Die Digital Media N. V. stellt Anlegern märchenhafte Gewinne in Aussicht, wenn sie sich mit 2 500 Euro an der ­Finanzierung einer Glücksspielsoftware beteiligen. Bei durchschnittlicher Geschäftsentwicklung bekämen sie eine monatliche „Zusatzrente“ von 391 Euro im ersten und 1 563 Euro im vierten Jahr der Beteiligung, heißt es im Prospekt. Doch das Risiko ist groß.

Mit dem Anlegergeld will die Digital Media die Software für 80 Casino-Portale im Internet liefern. Diese sollen Spielern weltweit die Möglichkeit bieten, sich vom häuslichen PC aus an Glücksspielen, Sportwetten und Lotterien zu beteiligen.

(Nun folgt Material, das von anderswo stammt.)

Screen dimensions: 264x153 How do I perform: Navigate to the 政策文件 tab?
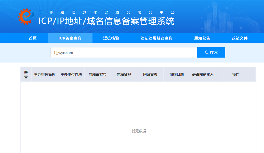tap(240, 38)
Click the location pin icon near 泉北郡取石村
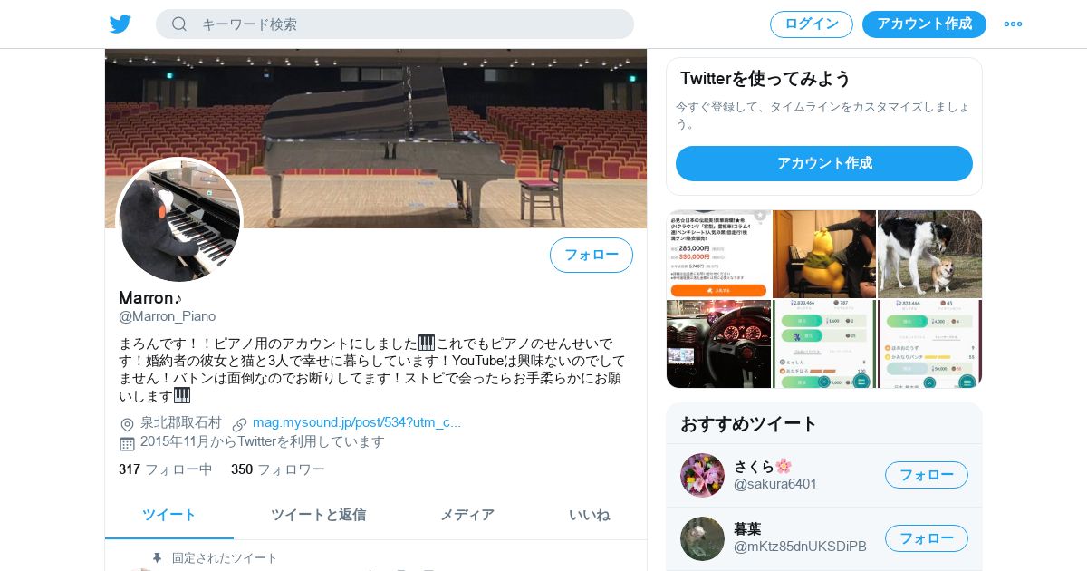This screenshot has height=571, width=1087. pos(127,424)
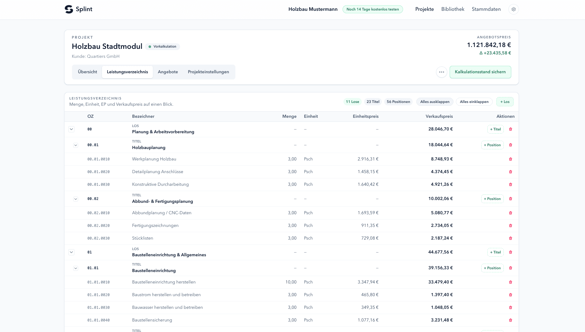The height and width of the screenshot is (332, 585).
Task: Open the Übersicht tab
Action: point(87,72)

Bezahlen können sie zum Beispiel per Kreditkarte.

Die Casino-Portale sind auf den Niederländischen Antillen ansässig und dort staatlich lizensiert. Anders als beim Glücksspiel in Deutschland müssten die Spielbetreiber dort nicht 95 Prozent, sondern nur 2 Prozent Steuern zahlen, sagen die Anbieter. Deshalb könnten die Erträge zu fast 100 Prozent an die Initiatoren fließen. Abzüglich der Verwaltungskosten könnten 80 Prozent der Netto-Spielerlöse an Anleger ausgeschüttet werden.

40 Millionen Euro will die Digital Media über die Londoner Vertriebsfirma CasMaker Ltd. mit Nebensitz in Hannover für ihr Projekt einsammeln. Wer sich beteiligt, muss im Antrag angeben, auf welches Konto seine monatliche Auszahlung überwiesen werden soll.

Doch wie bei allen stillen Gesellschaften ist mit dem Geschäft „generell auch das Risiko des Totalverlustes“ verbunden, wie es korrekt unter „Rechts- und Risikohinweise“ zu dem Angebot heißt.